INSTRUCTIONS FOR THE TASK. With the pictures excluded, output only the lines from the one containing "How do I perform: Select the 龙抬头 server?" through the last line of the entries, unchanged.

....

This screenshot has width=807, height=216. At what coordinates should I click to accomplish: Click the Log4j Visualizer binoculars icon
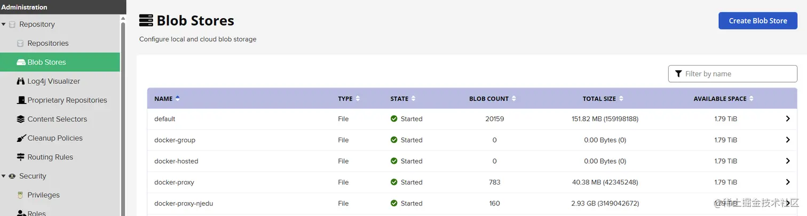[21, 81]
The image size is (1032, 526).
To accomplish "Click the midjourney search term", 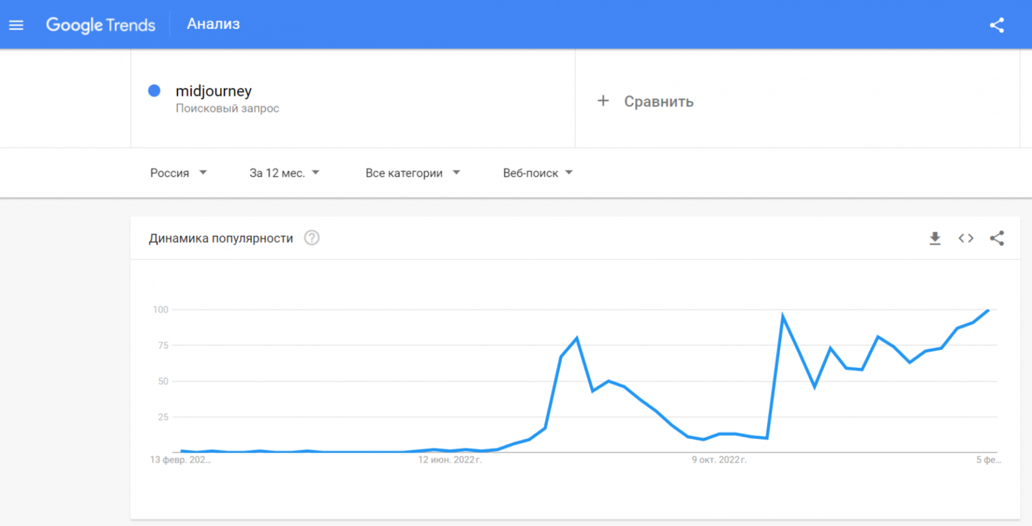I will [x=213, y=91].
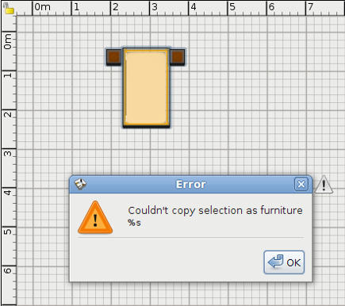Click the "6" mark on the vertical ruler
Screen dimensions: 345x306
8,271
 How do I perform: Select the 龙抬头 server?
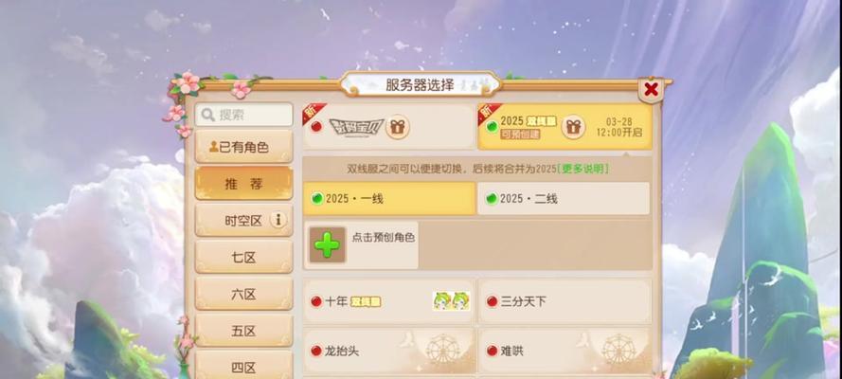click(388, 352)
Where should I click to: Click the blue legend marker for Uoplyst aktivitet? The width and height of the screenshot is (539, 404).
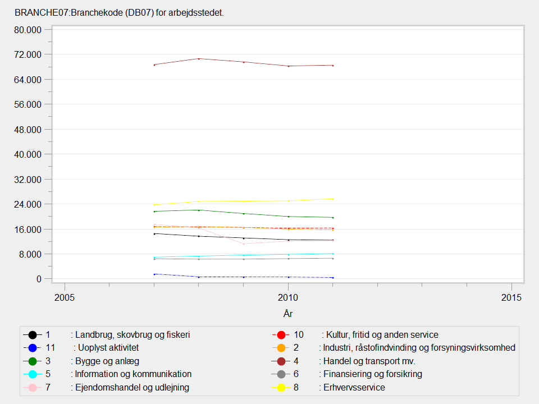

....

TASK ANSWER.
 How do I perform: Select the 龙抬头 server?
click(388, 352)
Where should I click to: Click the blue legend marker for Uoplyst aktivitet? The width and height of the screenshot is (539, 404).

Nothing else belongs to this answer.